In 2009, the Craft and Folk Art Museum hosted Sueños / Yume: Fifty Years of the Art of Dora De Larios a retrospective of De Larios's work, curated by Elaine Levin.

In 2011, she was prominently featured in Art Along the Hyphen: The Mexican-American Generation at Autry Museum of the American West. The same year, she was included in Common Ground, Ceramics in Southern California 1945–1975 at the American Museum of Ceramic Art. Both exhibitions were organized as part of the Getty Foundation's Pacific Standard Time: Art in L.A. initiative.

In 2017, two of De Larios's sculptures were included in the exhibition Found in Translation: Design in California and Mexico, 1915-1985 at the Los Angeles County Museum of Art. The exhibition highlighted the artist's deep connections to ancient Mexican art. That year, the artist donated her Goddess totems (2009) to the museum's permanent collection.

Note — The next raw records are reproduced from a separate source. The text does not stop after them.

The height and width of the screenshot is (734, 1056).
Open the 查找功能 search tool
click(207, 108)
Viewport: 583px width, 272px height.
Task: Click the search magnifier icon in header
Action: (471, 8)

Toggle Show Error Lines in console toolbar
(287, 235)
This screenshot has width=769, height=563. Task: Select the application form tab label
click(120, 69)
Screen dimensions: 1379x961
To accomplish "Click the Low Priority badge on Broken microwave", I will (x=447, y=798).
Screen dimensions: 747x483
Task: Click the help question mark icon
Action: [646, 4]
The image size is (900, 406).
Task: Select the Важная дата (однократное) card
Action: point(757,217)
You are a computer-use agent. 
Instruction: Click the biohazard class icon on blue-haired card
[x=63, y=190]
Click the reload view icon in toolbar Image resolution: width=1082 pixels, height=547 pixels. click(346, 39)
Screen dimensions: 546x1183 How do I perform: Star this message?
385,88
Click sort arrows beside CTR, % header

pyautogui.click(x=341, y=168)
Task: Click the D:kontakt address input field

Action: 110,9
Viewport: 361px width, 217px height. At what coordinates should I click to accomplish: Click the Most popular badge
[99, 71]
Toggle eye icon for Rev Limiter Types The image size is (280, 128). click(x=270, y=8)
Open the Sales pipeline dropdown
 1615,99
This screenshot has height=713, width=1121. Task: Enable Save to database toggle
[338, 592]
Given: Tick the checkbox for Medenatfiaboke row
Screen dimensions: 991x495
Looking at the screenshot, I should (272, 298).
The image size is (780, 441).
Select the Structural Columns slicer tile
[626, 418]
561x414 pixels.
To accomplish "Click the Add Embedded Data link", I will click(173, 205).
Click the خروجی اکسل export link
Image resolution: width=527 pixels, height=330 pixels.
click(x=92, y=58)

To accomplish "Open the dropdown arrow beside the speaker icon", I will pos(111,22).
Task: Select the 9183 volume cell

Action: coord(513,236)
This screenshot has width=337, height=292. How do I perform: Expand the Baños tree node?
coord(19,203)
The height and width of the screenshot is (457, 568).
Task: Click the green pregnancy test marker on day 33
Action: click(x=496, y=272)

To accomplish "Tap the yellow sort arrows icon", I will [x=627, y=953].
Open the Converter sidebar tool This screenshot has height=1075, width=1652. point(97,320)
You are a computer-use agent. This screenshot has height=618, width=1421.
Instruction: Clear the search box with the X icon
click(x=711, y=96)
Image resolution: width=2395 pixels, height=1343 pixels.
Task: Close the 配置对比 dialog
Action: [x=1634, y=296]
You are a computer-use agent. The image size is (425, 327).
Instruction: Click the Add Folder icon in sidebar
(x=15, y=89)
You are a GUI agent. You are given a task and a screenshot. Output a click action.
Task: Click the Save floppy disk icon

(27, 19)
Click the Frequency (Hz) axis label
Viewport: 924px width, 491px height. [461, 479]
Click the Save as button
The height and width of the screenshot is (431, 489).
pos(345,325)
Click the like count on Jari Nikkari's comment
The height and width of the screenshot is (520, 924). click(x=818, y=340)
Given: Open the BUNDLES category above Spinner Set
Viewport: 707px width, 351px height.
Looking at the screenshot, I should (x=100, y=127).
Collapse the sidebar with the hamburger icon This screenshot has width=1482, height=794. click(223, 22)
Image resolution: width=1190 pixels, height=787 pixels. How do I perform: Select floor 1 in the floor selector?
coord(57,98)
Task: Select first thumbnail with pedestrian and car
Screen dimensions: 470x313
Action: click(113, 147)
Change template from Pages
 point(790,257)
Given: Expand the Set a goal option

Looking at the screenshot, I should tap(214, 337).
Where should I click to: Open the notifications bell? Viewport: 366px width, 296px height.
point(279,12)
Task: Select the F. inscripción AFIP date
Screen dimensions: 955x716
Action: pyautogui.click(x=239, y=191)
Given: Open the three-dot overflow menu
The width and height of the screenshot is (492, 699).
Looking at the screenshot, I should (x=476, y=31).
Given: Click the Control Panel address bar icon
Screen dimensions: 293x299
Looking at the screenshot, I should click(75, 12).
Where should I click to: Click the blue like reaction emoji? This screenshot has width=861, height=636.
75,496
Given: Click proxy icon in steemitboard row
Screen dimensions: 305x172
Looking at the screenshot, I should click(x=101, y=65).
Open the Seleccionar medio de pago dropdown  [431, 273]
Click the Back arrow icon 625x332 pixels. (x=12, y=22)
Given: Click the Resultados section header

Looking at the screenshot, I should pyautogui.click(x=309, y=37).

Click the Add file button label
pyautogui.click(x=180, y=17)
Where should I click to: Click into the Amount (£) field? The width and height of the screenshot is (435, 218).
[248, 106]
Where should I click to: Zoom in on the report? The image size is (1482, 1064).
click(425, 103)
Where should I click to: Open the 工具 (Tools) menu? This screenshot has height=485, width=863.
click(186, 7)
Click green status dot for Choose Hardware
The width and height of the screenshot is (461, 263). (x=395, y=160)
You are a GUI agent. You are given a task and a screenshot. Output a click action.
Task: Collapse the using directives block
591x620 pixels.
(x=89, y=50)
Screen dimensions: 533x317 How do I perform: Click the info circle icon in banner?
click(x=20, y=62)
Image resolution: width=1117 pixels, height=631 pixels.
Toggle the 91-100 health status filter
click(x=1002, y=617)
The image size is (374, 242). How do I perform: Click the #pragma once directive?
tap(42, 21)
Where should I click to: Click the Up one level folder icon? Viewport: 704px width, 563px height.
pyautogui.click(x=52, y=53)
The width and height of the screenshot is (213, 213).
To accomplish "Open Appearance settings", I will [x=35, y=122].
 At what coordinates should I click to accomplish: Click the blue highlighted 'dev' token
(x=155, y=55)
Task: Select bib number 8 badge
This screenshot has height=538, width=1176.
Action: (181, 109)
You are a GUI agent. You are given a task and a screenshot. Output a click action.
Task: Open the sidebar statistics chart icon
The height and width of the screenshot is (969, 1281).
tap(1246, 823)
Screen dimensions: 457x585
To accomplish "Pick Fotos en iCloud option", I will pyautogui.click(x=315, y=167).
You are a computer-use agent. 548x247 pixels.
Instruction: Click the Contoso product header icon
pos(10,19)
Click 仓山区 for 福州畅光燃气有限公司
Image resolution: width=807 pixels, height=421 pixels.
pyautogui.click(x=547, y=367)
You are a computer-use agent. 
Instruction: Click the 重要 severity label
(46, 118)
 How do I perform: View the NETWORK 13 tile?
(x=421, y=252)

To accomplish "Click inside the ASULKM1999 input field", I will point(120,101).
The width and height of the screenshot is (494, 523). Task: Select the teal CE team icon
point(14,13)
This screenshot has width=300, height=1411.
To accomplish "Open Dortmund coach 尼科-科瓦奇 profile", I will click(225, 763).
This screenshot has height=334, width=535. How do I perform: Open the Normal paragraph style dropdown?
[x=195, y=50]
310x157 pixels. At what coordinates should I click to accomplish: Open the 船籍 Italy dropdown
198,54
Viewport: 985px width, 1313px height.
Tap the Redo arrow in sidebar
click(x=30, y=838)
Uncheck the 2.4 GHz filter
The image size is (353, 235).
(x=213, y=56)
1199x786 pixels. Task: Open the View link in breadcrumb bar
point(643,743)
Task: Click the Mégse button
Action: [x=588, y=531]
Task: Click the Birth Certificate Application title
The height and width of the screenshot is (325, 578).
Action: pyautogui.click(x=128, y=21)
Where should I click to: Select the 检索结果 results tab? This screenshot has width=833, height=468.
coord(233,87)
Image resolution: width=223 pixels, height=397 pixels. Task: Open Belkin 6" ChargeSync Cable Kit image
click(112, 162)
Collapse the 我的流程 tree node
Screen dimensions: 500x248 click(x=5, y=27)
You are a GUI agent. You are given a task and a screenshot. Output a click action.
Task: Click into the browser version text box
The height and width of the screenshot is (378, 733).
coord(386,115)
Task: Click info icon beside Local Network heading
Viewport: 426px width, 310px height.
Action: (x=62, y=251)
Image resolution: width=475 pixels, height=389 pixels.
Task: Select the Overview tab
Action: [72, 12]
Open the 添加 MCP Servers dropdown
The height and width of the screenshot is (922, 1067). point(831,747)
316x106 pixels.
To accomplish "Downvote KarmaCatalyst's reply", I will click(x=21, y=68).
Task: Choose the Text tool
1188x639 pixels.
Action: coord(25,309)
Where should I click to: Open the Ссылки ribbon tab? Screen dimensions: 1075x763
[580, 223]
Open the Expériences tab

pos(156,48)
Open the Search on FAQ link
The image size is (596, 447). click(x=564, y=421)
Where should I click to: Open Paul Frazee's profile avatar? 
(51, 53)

In 2018, the Main Museum in downtown Los Angeles organized a retrospective of her work, Dora De Larios: Other Worlds.

Craig Krull Gallery in Santa Monica organized exhibitions of her work in 2017 and 2019. The 2017 exhibition featured De Larios along with three other Mexican American artists, Gilbert Luján, Carlos Almarez, and Elsa Flores Almaraz. The 2019 exhibition The Studio is My Church featured paintings on paper from the last year of the artist's life, along with ceramic sculptures.

Her work, Opera Singer, was acquired by the Smithsonian American Art Museum as part of the Renwick Gallery's 50th Anniversary Campaign.

==Major commissions==
In 1970–1971, De Larios created, as a lead artist through the Franciscan Ceramics division of Interpace, the Grand Canyon Concourse fourth floor lobby mural in the Disney World Contemporary Resort in Orlando. The 18,000 square foot mural, designed by Mary Blair, was executed on 12" square ceramic tiles.

In 1977, De Larios was one of fourteen artists commissioned to make a dinnerware set for the Senate Wives Luncheon at the White House. The series was later exhibited at the Smithsonian's Renwick Gallery.

Other public commissions include:
- Life Force in Laguna Beach, 2003
- Koi Goddesses at the Westin Bonaventure Hotel in Los Angeles, 1997
- Tree of Life in Culver City, 1997
- Homage to Quetzalcoatl at Villa-Park Community Center in Pasadena, 1992
- The Elements in Los Angeles, 1989
- The World According to Dora at the Hilton Anaheim, 1984
- Exterior murals for public libraries in Compton (1973), Lynwood (1977), Norwood (1977) and Rowland Heights (1978).